Just one day after the 2022 Municipal Election, the Ontario Government’s plan to increase housing supply came under scrutiny from municipal leaders.
The Ministry of Municipal Affairs and Housing announced details of their More Homes Built Faster Act, which will see sweeping changes to planning processes.
While the Province claims it will speed up the process of making more housing units a reality with measures allowing up to three additional dwelling units to be created on a single lot, municipal leaders say it takes planning powers away from communities
“If passed, up to three additional residential units would be permitted ‘as of right’ on most land zoned for one home in residential areas without needing a municipal bylaw amendment,” said the Ministry. “Depending on the property in question, these three units could all be within the existing residential structure or could take the form of a residence with an in-law or basement suite and a laneway or garden home. These new units must be compliant with the building code and municipal bylaws. These units would also be exempt from development charges and parkland dedication fees.
“Proposed changes to the Planning Act would remove site plan control requirements for most projects with fewer than 10 residential units (with limited exceptions). This would reduce the number of required approvals for small housing projects, speeding things up for all housing proposals, while building permits and robust building and fire code requirements would continue to protect public safety. Proposed streamlining changes also include focusing responsibility for land use policies and approvals in certain lower-tier municipalities to eliminate the time and costs associated with planning processes by upper-tier municipalities. This would give the local community more influence over decisions that impact them directly, clarifying responsibilities and improving the efficiency of government services for citizens.”
The plan will emphasize the building of complete, sustainable communities centred around transit by reducing approval timelines and focus, in part, on building more affordable and purpose-built rental housing across the Province.
“Ontario is proposing regulatory changes to provide certainty regarding inclusionary zoning rules, with a maximum 25-year affordability period, a five per cent cap on the number of inclusionary zoning units, and a standardized approach to determining the price or rent of an affordable unit under an inclusionary zoning program. Ontario is also taking action to help streamline the construction and revitalization of our aging rental housing stock that in some cases is many decades old, grossly energy inefficient, and is starting to fail.
“Ontario is calling on the federal government to come to the table and work with us on potential GST/HST incentives, including rebates, exemptions and deferrals, to support new ownership and rental housing development. All levels of government need to work together to get more homes built and address the housing crisis.”

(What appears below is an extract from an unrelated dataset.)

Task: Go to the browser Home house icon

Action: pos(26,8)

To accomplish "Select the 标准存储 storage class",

Affordable and attainable housing was a hot button issue in municipal elections Ontario-wide this fall, and Aurora is no exception. With that said, however, Mayor Tom Mrakas said the proposed legislation has many shortfalls, including that the legislation “effectively wipes out the power of the municipality to manage growth and development within our communities.”
For many years Mayor Mrakas has been an advocate for leaving growth and planning matters to the municipalities and, in the previous Provincial government, helped successfully lead the charge to wind down the Ontario Municipal Board – a change the incumbent Progressive Conservative government reversed.

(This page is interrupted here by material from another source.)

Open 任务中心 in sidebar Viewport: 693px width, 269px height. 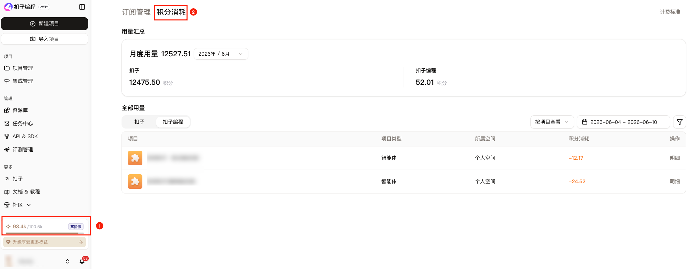click(x=23, y=124)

“The proposed changes outlined in the legislation being tabled are simply huge,” said Mayor Mrakas in a statement. “The legislation will remove planning responsibilities in Simcoe, Halton, Peel, York, Durham, Niagara, and Waterloo. Local Official Plans to be updated and will be approved by the provincial Minister of Municipal Affairs and Housing, not the Region. [It] limits the role of conservation authorities, in particular as it speaks to commenting on pollution and land conservation [and it] significantly reduces development charges and parkland requirements which will severely impact a municipality’s ability to provide future services, amenities and infrastructure and will negatively impact residential tax rates.”
Additional concerns include the elimination of site plan control for residential development plans of up to ten units, that it limits the scope of side-plan control by removing the ability for municipalities to regulate architectural control and landscape design, and the elimination the need for public hearings for every development draft plan.
“While I applaud the Province for taking bold steps forward to address the housing crisis affecting communities across the Province, I don’t agree that a one-size-fits all approach is the way to achieve it,” the Mayor concluded. “Aurora is not Toronto or Mississauga or Brampton. We are a small community where these types of ‘as of right’ decisions will have a devastating impact on our community. Instead of giving municipalities the tools necessary to incentivize the building of attainable housing, we have instead found ourselves being bludgeoned with Toronto-centric planning legislation, yet again.”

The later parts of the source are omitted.